Q&A with Christina: LLC vs S-Corp Wage Deductions Explained
- Christina Nguyen
- Jan 8
- 1 min read

Q: I had a tax consultant say that an LLC can't write off staff wages on taxes but an S-corp can. Is this true? It doesn't make sense to me.
A: This is a common misconception that needs clarification—the answer depends on who is being paid and how your LLC is taxed.
For wages paid to employees (not owners): Both LLCs and S-corps can fully deduct wages paid to staff members. If you have employees working for your business who are not owners, those wages are a legitimate business deduction regardless of whether you operate as an LLC or S-corp.

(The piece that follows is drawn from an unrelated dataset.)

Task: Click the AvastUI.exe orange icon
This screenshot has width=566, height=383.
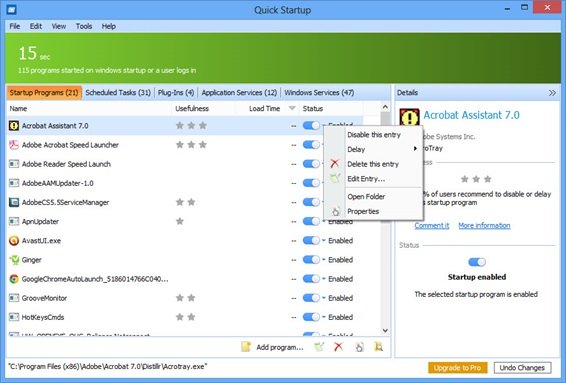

Where the difference matters—owner compensation:
LLC (taxed as sole proprietorship or partnership):
Wages you pay yourself or your spouse (if filing jointly) are NOT deductible as business expenses
Instead, you take the profit as owner draws, which are already reflected in your net income
You can't write off your own "salary" because you're not technically an employee
S-corp:
Wages paid to yourself as an owner-employee ARE deductible business expenses
This includes reasonable compensation for your work in the business
The IRS requires S-corp owners who work in the business to pay themselves a reasonable salary
Bottom line: Your consultant likely meant that owner wages aren't deductible in an LLC structure, while they are in an S-corp. But regular employee wages are deductible in both structures. This is actually one of the key tax advantages of S-corp status—the ability to deduct your own reasonable salary as a business expense.